Politica

Centrodestra diviso, Salvini e Meloni voto subito. Fi perde tempo, prima armonizzare le leggi

La sentenza della Corte costituzionale non cambia le carte sul tavolo del centrodestra: da un lato Matteo Salvini, Giorgia Meloni e un pezzo di Fi che chiedono il voto subito, dall’altro Silvio Berlusconi che manda avanti i gruppi parlamentari per insistere sulla necessità di armonizzare i sistemi elettorali di Camera e Senato. Scontate le dichiarazioni di Lega e Fratelli d’Italia: la previsione di “immediata applicazione” per l’Italicum corretto è il passaggio della sentenza che Salvini e Meloni utilizzano per rinforzare la loro richiesta di voto immediato, il 23 aprile propone il leghista: “La sentenza significa voto subito. E’ una bella giornata per la democrazia, spero che Gentiloni, Renzi, Alfano e compagnia non abbiamo paura degli italiani: la primavera è alle porte, spero porti le elezioni. E calendario alla mano, il 23 aprile penso possa essere una bella giornata di liberazione nazionale, in cui gli italiani possano riprendere il controllo”, dice Salvini. “Ora che abbiamo anche una legge elettorale non ci sono più scuse: sabato 28 gennaio tutti in piazza a Roma per chiedere elezioni subito”, gli fa eco Meloni, rimandando all’appuntamento del weekend proprio con Salvini e con il forzista Giovanni Toti.

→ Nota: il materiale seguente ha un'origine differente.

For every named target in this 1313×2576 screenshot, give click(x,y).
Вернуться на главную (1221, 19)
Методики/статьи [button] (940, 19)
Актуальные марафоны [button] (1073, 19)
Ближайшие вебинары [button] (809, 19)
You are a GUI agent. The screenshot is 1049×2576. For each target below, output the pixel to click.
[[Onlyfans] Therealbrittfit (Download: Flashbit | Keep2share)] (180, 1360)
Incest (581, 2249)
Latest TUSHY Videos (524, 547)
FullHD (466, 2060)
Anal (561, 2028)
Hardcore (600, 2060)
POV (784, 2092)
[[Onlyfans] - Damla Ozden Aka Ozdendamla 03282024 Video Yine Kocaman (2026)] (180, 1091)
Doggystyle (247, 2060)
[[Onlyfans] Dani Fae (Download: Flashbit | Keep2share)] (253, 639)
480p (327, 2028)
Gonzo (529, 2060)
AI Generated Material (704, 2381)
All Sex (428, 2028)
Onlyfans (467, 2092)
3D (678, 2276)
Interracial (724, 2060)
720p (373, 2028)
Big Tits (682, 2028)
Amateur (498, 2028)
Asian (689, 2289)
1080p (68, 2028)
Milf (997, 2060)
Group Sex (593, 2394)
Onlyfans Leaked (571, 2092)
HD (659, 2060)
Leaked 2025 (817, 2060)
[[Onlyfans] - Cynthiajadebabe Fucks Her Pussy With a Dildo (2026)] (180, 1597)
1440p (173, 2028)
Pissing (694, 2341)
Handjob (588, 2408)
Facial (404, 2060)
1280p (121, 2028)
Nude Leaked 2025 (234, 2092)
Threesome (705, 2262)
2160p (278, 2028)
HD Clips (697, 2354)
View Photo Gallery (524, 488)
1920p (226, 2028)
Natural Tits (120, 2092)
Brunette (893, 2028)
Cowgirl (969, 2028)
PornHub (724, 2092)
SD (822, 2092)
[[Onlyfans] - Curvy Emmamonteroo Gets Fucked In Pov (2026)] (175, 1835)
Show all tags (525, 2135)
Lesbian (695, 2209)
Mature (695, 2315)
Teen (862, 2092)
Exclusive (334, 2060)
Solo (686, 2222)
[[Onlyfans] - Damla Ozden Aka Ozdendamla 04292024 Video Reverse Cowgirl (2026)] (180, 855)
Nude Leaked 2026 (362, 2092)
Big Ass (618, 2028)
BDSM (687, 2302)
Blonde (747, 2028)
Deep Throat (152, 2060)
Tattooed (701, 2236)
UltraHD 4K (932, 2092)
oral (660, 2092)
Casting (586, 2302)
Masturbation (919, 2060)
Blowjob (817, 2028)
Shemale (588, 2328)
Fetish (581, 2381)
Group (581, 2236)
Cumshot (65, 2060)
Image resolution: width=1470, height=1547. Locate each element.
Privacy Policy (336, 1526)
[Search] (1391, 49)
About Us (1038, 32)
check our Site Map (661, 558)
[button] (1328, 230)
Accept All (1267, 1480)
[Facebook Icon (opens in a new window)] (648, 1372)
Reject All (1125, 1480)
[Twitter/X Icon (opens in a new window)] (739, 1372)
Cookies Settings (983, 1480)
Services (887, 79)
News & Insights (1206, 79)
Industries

MELONI Il leader di Fratelli d’Italia, rilancia l’appuntamento di sabato a Roma. “Italia sovrana in piazza, perché vogliamo tornare a votare, vogliamo che l’Italia sia trattata come tutte le democrazie normali – dice Giorgia Meloni -. Quando gli italiani dicono che non si sentono rappresentati da un Governo, a maggior ragione se quel Governo non l’hanno scelto loro, bisogna dargli la possibilità di tornare a libere elezioni. Gli italiani devono avere la possibilità di dire la loro. Temo che il ‘mi piace’ su Facebook non basti più – conclude – temo che indignarsi davanti alla televisione non basti più, bisogna venirlo a dire di persona che il popolo non si fa più trattare dalla politica come se fossimo sudditi”.

BERLUSCONI Più complicata la posizione di Forza Italia. Berlusconi – complici dei controlli di routine “fissati da tempo” all’ospedale San Raffaele – evita di esporsi direttamente, e lascia che a dettare la linea siano le dichiarazioni dei gruppi di Camera e Senato. E dunque “il parlamento si metta al lavoro perché il Paese ha bisogno di leggi elettorali omogenee”, dice il capogruppo a palazzo Madama Paolo Romani, visto che il sistema elettorale disegnato dalla Consulta “necessita un deciso intervento parlamentare per armonizzare i due sistemi di voto”, gli fa eco il gruppo della Camera. Ma il fatto è che a Berlusconi – da settimane schierato per il proporzionale – il sistema scaturito dalle sentenze della Corte non dispiace più di tanto. Perché di proporzionale appunto si tratta, e perché non vengono toccati i capilista bloccati, se non per la possibilità di optare arbitrariamente su un collegio piuttosto che un altro per chi dovesse essere eletto in più collegi. Visto che i collegi sono 100, è ovvio che Berlusconi potrà scegliere uno ad uno i deputati che saranno eletti. Il problema del Cav dunque è legato più che altro ai tempi: ma l’unico interlocutore per modifiche in Parlamento può essere il Pd, che però – almeno nella maggioranza renziana – ha fissato paletti precisi: si discuta sul Mattarellum, e per un tempo di poche settimane, evitando la melina. La sponda che allora Berlusconi può trovare è solo quella di Sergio Mattarella, non a caso richiamato nel comunicato dei deputati azzurri, circa la necessità di leggi omogenee. E ovviamente la tentazione di molti peones di tirare la legislatura più in là possibile.